You don’t hear the silent rotors of the 4-armed drone flying above your backyard as you sunbath au natural. The $4k camera, however, records in vivid detail everything you’re doing and streams 1080p video to a videographer in a car more than a mile away. Next thing you know, you are an unwilling YouTube sensation.

You’re driving your car south on Biscayne Boulevard, talking to your office on your Bluetooth microphone when, after a bit of static, the cellphone connection drops. Within a few seconds, cellphone-controlled drones, one out delivering a new 55-inch flat screen television from an online retailer, begin to crash into each other and then fall onto moving cars. Chaos ensues. If you curse the periodic dropped call, just wait until you start seeing dropped drones.

It can also be worse, the Federal Aviation Administration [FAA] reported that, on March 22, 2014, a drone nearly collided with a U.S. Airways flight traveling from Charlotte, North Carolina en route to Tallahassee, Florida.

With the FAA estimating that, once enabling rules are established, “roughly 7,500 commercial sUAS [small Unmanned Aircraft Systems] would be viable at the end of five years.”

On February 15, 2015, the FAA released a summary of the major provisions of its proposed UAS rules (known as Part 107). While a few of the proposed rules are more liberal than anticipated, most follow the historical view of the agency in treating UAS more like private planes than the concept that they represent for the future. Before outlining the proposals, a short history of the FAA’s previous attempts to regulate drones.

The Pirker case was the first challenge to the FAA’s attempt to regulate small unmanned aerial vehicles [UAVs] under existing policies (Administrator v. Pirker, FAA Case No. 2012EA210009, NTSB Docket No. CP-217). Raphael Pirker used a small, remote-controlled model power glider to take aerial photos for advertising purposes at the University of Virginia campus. The FAA alleged that the glider was endangering people on the ground and property on the campus. The FAA cited Pirker for violating a ban on commercial UAS usage, and for operating an unmanned aerial vehicle [UAV] “in a careless and reckless manner,” pursuant to 14 C.F.R. §91.13, putting it under the FAA’s authority to enforce flight safety.
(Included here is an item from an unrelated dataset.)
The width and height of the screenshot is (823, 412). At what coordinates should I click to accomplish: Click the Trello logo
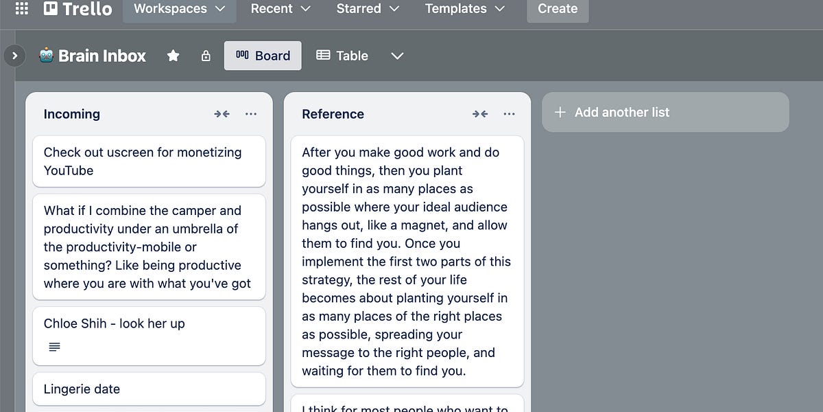point(77,9)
Further, the FAA argued that it had authority to regulate the UAV because any device intended for flight is an “aircraft,” including this small UAV. Pirker did not have a pilot’s license and was assessed a civil penalty of $10,000 for violation of a 2007 FAA Policy Statement.
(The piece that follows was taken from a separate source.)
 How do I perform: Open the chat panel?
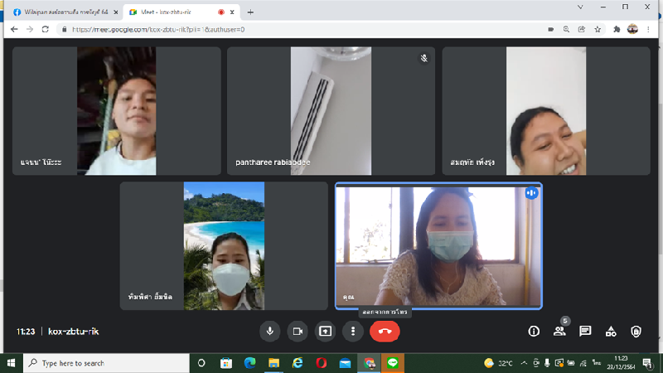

Pirker filed a motion to dismiss, choosing to challenge the violation on grounds that there is no existing FAA regulation governing the operation of model aircraft, and that the FAA’s Policy Statements concerning the operation of UAVs are not binding or enforceable. Further, Pirker argued that the power glider was not an “aircraft” as contemplated by the regulations, and that the FAA had no jurisdiction to regulate model aircraft in airspace below 400 feet (i.e., navigable airspace for manned aircraft).

In a decision issued March 7, 2014, the NTSB judge held that the power glider was not an “aircraft”—rather, it was a small UAV that otherwise qualified as a model aircraft (i.e., an aircraft under 55 pounds, being operated below 400 feet)— even if it was engaged in commercial operations. Further, it was held that the FAA had no authority without properly enacted rules (as opposed to “policy statements”) to regulate this type of drone, whether or not it was being used for commercial purposes. The NTSB judge also pointed out that the FAA had historically treated model aircraft separately from other types of “aircraft,” so its position with respect to Pirker was not consistent with that historical distinction.

The FAA appealed the decision for review by the full National Transportation Safety Board [NTSB]. On November 17, 2014, the NTSB reversed the judge in finding that “[a]n aircraft is ‘any’ ‘device’ that is ‘used for flight in the air’,” and therefore subject to the requirements of 14 C.F.R. §91.13(a) to not operate an aircraft “in a careless or reckless manner so as to endanger the life or property of another.” contrary to § 91.13(a).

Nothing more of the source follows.